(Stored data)
=====

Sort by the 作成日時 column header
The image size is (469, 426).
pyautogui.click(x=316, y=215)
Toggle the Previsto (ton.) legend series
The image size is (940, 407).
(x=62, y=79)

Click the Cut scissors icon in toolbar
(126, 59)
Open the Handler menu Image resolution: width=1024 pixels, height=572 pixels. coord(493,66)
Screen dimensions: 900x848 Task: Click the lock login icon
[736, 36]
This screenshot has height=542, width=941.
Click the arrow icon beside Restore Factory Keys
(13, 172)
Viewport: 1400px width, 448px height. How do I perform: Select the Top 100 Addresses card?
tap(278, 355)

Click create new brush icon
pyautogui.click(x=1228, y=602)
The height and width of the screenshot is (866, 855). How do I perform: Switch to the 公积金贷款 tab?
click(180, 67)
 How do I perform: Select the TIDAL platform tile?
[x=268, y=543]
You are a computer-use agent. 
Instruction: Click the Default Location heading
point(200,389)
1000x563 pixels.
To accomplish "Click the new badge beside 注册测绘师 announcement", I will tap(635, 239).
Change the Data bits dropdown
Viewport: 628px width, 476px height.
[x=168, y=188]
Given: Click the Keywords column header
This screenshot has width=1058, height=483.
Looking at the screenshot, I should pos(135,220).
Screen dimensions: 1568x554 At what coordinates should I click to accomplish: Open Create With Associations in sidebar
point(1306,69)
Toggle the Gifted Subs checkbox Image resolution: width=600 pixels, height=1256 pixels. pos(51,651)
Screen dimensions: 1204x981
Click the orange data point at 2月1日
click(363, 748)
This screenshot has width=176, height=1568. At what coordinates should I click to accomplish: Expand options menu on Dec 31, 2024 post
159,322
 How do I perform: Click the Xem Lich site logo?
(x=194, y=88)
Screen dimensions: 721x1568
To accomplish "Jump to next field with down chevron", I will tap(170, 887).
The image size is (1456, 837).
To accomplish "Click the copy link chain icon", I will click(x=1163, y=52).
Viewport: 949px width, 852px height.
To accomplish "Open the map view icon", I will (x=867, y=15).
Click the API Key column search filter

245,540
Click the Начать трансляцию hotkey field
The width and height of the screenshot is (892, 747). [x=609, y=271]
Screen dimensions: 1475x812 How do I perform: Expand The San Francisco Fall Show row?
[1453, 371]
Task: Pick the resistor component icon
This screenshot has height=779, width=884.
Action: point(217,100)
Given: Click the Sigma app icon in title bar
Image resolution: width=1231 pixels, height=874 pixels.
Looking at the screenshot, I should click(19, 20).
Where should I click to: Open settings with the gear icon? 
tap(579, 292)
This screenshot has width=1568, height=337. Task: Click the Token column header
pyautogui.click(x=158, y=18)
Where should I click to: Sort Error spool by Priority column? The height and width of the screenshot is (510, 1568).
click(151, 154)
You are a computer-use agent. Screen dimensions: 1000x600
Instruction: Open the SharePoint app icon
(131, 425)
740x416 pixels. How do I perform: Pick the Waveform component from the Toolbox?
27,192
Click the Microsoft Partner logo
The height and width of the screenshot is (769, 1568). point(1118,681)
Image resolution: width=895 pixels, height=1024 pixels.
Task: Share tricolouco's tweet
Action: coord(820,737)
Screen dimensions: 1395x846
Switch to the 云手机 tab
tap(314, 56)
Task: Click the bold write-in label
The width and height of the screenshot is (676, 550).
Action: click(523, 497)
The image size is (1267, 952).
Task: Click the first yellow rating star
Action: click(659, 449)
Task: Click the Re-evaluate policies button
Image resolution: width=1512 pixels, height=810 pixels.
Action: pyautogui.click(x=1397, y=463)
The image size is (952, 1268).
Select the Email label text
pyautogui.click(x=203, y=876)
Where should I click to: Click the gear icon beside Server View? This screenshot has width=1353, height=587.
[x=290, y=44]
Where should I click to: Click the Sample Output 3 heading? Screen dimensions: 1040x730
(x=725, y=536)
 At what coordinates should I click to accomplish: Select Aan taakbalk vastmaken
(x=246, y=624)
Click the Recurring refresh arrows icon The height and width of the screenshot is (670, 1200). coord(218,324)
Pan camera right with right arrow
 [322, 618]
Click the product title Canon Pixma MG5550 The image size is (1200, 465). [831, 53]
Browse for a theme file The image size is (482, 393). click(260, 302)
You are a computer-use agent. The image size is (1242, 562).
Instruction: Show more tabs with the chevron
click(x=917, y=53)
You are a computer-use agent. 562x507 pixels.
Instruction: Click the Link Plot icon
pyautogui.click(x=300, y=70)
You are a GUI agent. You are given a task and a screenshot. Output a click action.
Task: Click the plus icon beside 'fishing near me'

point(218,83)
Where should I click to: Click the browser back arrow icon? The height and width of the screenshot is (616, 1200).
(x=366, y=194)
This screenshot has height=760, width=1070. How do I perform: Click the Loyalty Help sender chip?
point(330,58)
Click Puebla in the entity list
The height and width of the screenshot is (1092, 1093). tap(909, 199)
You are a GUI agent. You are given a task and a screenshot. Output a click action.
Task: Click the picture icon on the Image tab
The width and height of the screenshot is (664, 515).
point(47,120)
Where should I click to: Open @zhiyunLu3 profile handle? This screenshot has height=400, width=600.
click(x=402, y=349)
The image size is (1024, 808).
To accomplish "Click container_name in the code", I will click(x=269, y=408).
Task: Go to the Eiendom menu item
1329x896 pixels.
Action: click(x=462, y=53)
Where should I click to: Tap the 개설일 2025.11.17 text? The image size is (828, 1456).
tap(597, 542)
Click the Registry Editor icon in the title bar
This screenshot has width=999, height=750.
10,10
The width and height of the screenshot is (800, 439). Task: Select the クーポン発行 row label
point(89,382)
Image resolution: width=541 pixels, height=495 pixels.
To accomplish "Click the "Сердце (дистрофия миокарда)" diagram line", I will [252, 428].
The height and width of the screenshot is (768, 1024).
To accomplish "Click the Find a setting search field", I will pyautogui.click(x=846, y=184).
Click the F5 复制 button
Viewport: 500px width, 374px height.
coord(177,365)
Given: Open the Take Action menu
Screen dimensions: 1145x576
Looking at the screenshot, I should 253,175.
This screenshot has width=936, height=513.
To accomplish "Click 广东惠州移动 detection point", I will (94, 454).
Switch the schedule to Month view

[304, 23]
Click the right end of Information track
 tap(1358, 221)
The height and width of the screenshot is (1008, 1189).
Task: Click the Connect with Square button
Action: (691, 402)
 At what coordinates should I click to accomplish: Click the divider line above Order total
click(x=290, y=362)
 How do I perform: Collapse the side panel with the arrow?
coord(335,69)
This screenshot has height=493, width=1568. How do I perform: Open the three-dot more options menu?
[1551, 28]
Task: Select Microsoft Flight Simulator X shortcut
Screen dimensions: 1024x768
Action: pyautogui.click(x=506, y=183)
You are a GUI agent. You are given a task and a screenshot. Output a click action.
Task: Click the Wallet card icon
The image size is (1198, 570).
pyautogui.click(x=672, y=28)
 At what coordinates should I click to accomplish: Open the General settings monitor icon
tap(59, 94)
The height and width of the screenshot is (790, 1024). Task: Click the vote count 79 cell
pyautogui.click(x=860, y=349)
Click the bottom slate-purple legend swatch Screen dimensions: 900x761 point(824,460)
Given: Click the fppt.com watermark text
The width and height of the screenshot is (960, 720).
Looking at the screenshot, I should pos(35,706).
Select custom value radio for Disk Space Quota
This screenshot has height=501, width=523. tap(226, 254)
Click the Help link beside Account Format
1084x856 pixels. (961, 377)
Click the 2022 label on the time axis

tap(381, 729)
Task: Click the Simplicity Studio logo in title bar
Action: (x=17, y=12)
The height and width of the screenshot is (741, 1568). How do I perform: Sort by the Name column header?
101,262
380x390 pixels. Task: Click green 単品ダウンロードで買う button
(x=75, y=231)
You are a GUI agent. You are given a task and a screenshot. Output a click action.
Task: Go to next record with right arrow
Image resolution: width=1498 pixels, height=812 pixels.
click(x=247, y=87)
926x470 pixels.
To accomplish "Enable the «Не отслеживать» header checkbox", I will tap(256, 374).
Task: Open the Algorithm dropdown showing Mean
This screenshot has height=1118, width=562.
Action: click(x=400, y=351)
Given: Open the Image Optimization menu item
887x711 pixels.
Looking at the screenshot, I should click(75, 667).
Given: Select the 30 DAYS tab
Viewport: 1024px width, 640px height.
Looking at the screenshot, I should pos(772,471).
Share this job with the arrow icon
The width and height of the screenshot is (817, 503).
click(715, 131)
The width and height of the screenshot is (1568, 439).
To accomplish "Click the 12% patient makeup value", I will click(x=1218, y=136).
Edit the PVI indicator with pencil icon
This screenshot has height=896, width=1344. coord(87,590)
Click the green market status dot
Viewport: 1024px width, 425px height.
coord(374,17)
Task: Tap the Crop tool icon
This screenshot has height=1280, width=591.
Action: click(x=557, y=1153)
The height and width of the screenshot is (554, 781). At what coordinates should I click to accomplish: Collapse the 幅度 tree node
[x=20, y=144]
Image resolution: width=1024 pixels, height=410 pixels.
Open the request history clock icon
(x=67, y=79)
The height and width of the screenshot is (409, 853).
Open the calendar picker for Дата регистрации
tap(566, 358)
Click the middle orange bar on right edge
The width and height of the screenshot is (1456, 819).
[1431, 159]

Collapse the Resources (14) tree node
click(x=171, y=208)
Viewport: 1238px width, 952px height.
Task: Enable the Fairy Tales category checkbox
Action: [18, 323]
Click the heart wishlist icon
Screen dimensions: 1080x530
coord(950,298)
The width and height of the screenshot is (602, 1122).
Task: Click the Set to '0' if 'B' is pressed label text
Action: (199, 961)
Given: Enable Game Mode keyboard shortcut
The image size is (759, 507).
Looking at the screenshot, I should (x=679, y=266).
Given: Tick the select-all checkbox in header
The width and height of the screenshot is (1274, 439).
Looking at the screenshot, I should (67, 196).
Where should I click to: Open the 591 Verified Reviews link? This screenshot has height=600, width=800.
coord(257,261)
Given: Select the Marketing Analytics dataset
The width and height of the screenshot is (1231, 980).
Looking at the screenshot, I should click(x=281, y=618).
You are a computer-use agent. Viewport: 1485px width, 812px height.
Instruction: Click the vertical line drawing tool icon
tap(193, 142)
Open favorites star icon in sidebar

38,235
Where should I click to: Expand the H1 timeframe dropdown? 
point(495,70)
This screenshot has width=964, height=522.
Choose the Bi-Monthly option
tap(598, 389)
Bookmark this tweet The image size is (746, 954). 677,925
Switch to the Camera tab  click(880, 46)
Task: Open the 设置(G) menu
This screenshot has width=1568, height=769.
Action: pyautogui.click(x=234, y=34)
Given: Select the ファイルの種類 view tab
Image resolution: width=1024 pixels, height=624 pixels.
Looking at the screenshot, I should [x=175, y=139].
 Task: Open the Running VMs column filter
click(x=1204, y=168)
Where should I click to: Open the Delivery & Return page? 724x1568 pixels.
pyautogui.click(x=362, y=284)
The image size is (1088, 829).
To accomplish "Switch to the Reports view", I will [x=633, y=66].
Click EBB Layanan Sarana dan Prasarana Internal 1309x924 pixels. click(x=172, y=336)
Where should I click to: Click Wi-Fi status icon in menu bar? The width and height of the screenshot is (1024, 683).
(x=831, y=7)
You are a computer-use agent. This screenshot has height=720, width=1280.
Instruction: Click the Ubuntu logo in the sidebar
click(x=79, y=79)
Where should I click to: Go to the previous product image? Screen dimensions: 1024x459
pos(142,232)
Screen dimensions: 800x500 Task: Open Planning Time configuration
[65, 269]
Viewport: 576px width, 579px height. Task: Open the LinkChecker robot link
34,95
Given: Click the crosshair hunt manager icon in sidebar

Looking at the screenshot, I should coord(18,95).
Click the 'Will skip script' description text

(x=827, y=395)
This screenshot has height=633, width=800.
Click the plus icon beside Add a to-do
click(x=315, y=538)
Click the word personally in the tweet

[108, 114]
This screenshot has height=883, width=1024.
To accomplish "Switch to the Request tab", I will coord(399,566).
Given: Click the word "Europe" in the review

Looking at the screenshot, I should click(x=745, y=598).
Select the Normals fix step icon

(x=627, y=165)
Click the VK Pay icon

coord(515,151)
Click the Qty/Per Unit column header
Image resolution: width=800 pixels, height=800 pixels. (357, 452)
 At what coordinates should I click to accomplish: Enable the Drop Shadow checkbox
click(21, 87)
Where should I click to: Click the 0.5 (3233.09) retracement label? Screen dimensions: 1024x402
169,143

=====

» Work to be completed:
The required answer is the exact run of lines above starting at the line with "Task: Click the plus" and ending at the line with "Task: Go to the Eiendom menu item", with both ends present.

» Response area:
Task: Click the plus icon beside 'fishing near me'

point(218,83)
Where should I click to: Click the browser back arrow icon? The height and width of the screenshot is (616, 1200).
(x=366, y=194)
This screenshot has height=760, width=1070. How do I perform: Click the Loyalty Help sender chip?
point(330,58)
Click Puebla in the entity list
The height and width of the screenshot is (1092, 1093). tap(909, 199)
You are a GUI agent. You are given a task and a screenshot. Output a click action.
Task: Click the picture icon on the Image tab
The width and height of the screenshot is (664, 515).
point(47,120)
Where should I click to: Open @zhiyunLu3 profile handle? This screenshot has height=400, width=600.
click(x=402, y=349)
The image size is (1024, 808).
To accomplish "Click container_name in the code", I will click(x=269, y=408).
Task: Go to the Eiendom menu item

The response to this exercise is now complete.